Aug 8, 2010

I am in footage heaven, hell.

900,000 feet of film, 150 -3/4 Tapes, 30,000 feet of mag tape, 70,000 feet of reel to reel tapes, 300,000 photographs, 100 cassette tapes. Carl must have known that what he was doing was important. He has good coverage.

The archive has become my life. As a documentarian is this heaven? Or maybe hell?  No interactions with people. Mostly the rolling through of 16mm, the sound of the hand crank. This is Zen but make no mistake, I am searching.

About
Gravity is a non-fiction feature that captures what it feels like to jump off a building, cliff or bridge and walk away alive. It is about the essence of life, of freedom, of what it feels like, for a moment, to defy gravity, and to fly.

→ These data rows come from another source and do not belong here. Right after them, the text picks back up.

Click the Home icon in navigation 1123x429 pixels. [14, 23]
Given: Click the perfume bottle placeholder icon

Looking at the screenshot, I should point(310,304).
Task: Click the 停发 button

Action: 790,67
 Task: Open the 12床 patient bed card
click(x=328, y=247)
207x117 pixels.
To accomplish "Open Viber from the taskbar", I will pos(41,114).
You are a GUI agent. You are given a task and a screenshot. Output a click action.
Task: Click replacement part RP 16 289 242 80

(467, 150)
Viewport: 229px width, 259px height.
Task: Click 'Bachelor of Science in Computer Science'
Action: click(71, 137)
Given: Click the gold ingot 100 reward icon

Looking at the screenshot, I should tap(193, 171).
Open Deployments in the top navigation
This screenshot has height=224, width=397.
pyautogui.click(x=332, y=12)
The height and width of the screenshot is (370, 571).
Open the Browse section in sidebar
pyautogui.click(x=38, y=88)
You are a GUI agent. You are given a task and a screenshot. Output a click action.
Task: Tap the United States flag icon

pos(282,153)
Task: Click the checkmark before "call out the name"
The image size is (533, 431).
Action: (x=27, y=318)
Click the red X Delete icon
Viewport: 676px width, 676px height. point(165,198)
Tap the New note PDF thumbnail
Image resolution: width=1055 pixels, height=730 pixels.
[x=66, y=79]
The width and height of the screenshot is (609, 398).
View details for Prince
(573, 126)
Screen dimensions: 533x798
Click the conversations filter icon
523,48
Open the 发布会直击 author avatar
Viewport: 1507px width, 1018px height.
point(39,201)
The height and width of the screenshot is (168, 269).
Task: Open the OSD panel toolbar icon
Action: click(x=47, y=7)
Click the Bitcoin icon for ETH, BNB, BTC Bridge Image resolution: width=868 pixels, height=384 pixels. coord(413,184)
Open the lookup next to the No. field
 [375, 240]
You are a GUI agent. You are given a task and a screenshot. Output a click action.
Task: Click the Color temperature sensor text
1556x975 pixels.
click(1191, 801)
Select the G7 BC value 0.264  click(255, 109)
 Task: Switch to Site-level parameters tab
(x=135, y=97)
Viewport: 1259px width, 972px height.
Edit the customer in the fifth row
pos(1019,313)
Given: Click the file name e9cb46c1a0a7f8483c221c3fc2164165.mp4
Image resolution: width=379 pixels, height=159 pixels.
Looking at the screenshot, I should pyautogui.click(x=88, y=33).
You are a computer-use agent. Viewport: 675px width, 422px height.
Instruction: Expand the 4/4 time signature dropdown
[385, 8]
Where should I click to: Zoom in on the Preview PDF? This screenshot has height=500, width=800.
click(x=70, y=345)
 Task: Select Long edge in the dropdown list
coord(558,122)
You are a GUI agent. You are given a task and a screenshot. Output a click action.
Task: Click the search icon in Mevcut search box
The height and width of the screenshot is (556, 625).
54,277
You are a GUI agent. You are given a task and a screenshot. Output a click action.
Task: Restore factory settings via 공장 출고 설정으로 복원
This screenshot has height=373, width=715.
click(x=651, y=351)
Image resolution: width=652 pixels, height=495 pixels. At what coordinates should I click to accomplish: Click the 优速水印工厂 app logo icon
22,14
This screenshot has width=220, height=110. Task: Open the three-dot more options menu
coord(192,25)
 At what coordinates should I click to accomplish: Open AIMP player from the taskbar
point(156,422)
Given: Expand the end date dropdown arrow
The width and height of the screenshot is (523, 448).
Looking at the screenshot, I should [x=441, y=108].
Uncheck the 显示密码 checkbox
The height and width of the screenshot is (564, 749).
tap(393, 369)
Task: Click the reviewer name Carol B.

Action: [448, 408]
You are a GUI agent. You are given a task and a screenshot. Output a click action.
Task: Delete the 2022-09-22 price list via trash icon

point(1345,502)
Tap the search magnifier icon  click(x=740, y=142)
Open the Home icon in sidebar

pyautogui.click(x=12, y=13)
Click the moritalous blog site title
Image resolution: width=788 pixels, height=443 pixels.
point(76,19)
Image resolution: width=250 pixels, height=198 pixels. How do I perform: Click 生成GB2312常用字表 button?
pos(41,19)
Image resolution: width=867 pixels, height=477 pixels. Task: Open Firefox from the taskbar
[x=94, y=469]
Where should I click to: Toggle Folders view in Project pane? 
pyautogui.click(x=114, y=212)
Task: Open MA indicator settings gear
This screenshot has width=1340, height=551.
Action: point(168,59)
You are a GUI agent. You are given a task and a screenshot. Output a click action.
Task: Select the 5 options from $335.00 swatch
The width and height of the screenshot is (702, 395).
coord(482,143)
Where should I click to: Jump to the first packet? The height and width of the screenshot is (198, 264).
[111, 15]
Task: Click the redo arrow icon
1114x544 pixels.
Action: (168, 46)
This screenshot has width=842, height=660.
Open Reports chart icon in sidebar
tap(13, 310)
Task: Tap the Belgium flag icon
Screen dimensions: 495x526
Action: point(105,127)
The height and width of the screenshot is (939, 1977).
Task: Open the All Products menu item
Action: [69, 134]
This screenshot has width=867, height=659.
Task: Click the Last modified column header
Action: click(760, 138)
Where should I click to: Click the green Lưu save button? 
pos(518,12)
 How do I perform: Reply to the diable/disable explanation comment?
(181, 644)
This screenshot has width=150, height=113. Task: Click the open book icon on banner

In the early eighties Carl Boenish coined the acronym “BASE” (standing for Buildings, Antenna, Span, and Earth, the objects jumped) and invented a sport. Carl was the catalyst behind modern BASE jumping; an electrical engineer and filmmaker who believed that BASE jumping would allow mankind to overcome artificial limitations. He religiously chronicled the early days of BASE in beautiful 16mm film, often with cameras mounted to the jumpers’ heads. He saw BASE as the next amazing thing to film. Subscribe via RSS.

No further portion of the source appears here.